> _Task_
In the listing below, replace every "Where should I click to:" with "Which point should be clicked to:" and leave everything else unchanged.
::::::
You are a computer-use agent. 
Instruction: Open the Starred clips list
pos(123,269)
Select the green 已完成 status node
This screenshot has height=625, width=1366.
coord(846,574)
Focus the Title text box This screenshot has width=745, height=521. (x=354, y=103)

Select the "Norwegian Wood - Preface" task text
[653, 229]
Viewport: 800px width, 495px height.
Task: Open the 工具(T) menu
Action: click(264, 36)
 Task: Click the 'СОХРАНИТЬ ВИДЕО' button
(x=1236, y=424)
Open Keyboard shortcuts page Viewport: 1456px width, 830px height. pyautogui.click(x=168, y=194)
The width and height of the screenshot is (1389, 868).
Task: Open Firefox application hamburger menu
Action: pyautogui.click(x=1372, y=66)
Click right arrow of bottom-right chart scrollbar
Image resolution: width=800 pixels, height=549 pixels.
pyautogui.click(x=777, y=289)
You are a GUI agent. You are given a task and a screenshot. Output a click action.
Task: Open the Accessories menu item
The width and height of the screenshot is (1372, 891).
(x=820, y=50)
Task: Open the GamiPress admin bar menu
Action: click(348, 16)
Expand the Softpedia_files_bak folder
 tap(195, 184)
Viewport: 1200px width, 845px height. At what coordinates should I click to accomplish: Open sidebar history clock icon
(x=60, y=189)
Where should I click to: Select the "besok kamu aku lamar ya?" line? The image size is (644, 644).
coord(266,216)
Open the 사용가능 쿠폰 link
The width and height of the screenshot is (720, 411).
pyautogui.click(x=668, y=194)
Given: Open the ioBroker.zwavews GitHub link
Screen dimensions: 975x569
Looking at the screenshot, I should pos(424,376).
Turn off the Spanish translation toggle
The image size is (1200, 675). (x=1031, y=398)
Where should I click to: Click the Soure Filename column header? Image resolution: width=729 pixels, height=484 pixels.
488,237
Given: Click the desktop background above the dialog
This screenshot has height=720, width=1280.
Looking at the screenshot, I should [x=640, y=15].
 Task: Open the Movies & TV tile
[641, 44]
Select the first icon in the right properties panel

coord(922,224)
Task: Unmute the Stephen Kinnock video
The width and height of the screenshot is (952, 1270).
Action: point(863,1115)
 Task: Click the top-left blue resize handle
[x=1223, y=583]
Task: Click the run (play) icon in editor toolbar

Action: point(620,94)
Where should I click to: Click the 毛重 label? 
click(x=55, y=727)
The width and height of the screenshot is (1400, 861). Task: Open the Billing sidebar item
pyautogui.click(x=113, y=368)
::::::
> _Exercise solution_
You are a computer-use agent. 
Instruction: Open the Starred clips list
pos(123,269)
Select the green 已完成 status node
This screenshot has height=625, width=1366.
coord(846,574)
Focus the Title text box This screenshot has width=745, height=521. (x=354, y=103)

Select the "Norwegian Wood - Preface" task text
[653, 229]
Viewport: 800px width, 495px height.
Task: Open the 工具(T) menu
Action: click(264, 36)
 Task: Click the 'СОХРАНИТЬ ВИДЕО' button
(x=1236, y=424)
Open Keyboard shortcuts page Viewport: 1456px width, 830px height. pyautogui.click(x=168, y=194)
The width and height of the screenshot is (1389, 868).
Task: Open Firefox application hamburger menu
Action: pyautogui.click(x=1372, y=66)
Click right arrow of bottom-right chart scrollbar
Image resolution: width=800 pixels, height=549 pixels.
pyautogui.click(x=777, y=289)
You are a GUI agent. You are given a task and a screenshot. Output a click action.
Task: Open the Accessories menu item
The width and height of the screenshot is (1372, 891).
(x=820, y=50)
Task: Open the GamiPress admin bar menu
Action: click(348, 16)
Expand the Softpedia_files_bak folder
 tap(195, 184)
Viewport: 1200px width, 845px height. At what coordinates should I click to accomplish: Open sidebar history clock icon
(x=60, y=189)
Which point should be clicked to: Select the "besok kamu aku lamar ya?" line? The image size is (644, 644).
coord(266,216)
Open the 사용가능 쿠폰 link
The width and height of the screenshot is (720, 411).
pyautogui.click(x=668, y=194)
Given: Open the ioBroker.zwavews GitHub link
Screen dimensions: 975x569
Looking at the screenshot, I should pos(424,376).
Turn off the Spanish translation toggle
The image size is (1200, 675). (x=1031, y=398)
Which point should be clicked to: Click the Soure Filename column header? Image resolution: width=729 pixels, height=484 pixels.
488,237
Given: Click the desktop background above the dialog
This screenshot has height=720, width=1280.
Looking at the screenshot, I should [x=640, y=15].
 Task: Open the Movies & TV tile
[641, 44]
Select the first icon in the right properties panel

coord(922,224)
Task: Unmute the Stephen Kinnock video
The width and height of the screenshot is (952, 1270).
Action: point(863,1115)
 Task: Click the top-left blue resize handle
[x=1223, y=583]
Task: Click the run (play) icon in editor toolbar

Action: point(620,94)
Which point should be clicked to: Click the 毛重 label? 
click(x=55, y=727)
The width and height of the screenshot is (1400, 861). Task: Open the Billing sidebar item
pyautogui.click(x=113, y=368)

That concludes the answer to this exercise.